Tel est le cas des Monts Aurunci, au nord du Garigliano, où les Allemands n’ont pas un dispositif aussi serré et puissant que sur le Rapido. C’est donc là que, dans sa note à Clark du 4 avril 1944, le général Juin suggère que se fasse l’effort allié et que celui-ci soit confié au CEF dont les troupes sont bien adaptées aux terrains difficiles et assez aguerries pour être engagées utilement. Clark agrée aux suggestions de Juin et, dans la plus grande discrétion, le CEF relève le 10e Corps d’armée britannique, tandis que se mettent en place les appuis d’artillerie, les moyens de franchissement, les dépôts de munitions et les unités de second échelon.

Dans la nuit du 11 au 12 mai, l’attaque est lancée après une puissante préparation d’artillerie de 2 400 tubes de tous calibres.
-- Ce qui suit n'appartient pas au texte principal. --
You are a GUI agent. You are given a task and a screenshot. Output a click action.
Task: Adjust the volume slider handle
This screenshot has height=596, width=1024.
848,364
L’abordage est rude. La 71e Division d’infanterie allemande se défend jusqu’au soir où Castelforte est enlevée par la 3e DIA et le Monte Faito par la 2e DIM. Il faut maintenir la pression sur l’ennemi qui rompt après deux jours de combats sans pitié : le 13 mai, San Andrea, Girofano, Cesaroli et le massif du Monte Majo sont conquis.

Pendant ce temps la 1ere DFL nettoie la boucle du Garigliano et se présente sur la rive droite du Liri. Le massif du Monte Petrella est le dernier obstacle de la Ligne Gustav à faire sauter. Formant le "Corps de Montagne" sous les ordres du général Sevez, avec la 2e DIM et les Tabors Marocains du général Guillaume (1er, 3e et 4e Groupements), Alphonse Juin les lance dans la bataille. L’objectif est entre leurs mains le 15 au soir. Dès lors, il faut avancer vers Rome. Le CEF maintient le rythme du combat par la relève systématique des divisions de tête par le second échelon après trois ou quatre jours d’engagement. La 3e DIA et la 1ere DFL arrivent aux portes de Rome. Mais, alors que le CEF est très en pointe, des arguments de prestige veulent que Rome soit libéré par des unité américaines.
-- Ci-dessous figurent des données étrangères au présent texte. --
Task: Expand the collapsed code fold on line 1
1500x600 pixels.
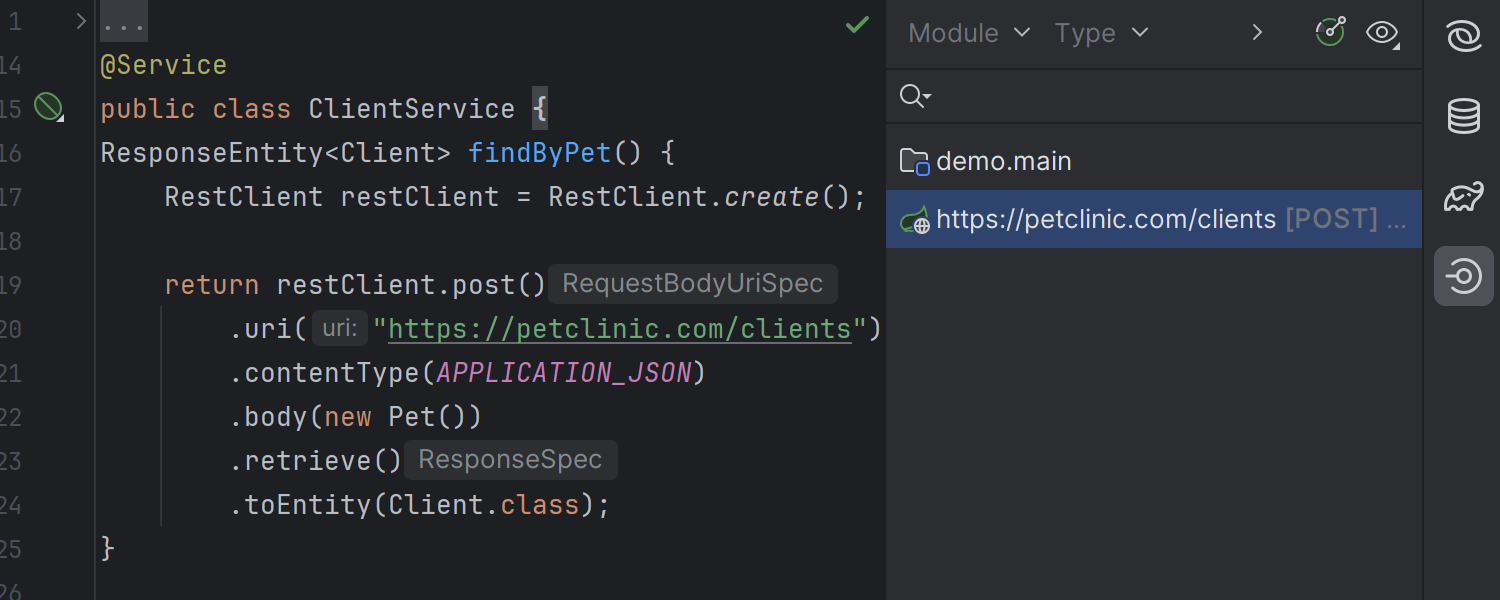Action: (122, 20)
L’entrée dans Rome a été occultée, on l’a dit, par le Débarquement allié en Normandie. Une parade triomphale, le 11 juin, marque la victoire alliée et le général Mark Clark pourra écrire "Je suis fier que le CEF appartienne à la 5e Armée">. Puis ce sera la remontée vers Florence et l’Arno. Les 3e DIA, 1ere DFL et 2e DIM, restées en tête, se heurtent à un combat retardateur mené par les unités allemandes et achèvent leur campagne d’Italie à Sienne, le 2 juillet. En effet, les divisions du CEF sont retenues pour participer au Débarquement de Provence, et le 23 juillet, le CEF sera dissous en tant que tel. Le général Edgard de Larminat succède à Juin à la tête des "éléments français de la 5e Armée américaine".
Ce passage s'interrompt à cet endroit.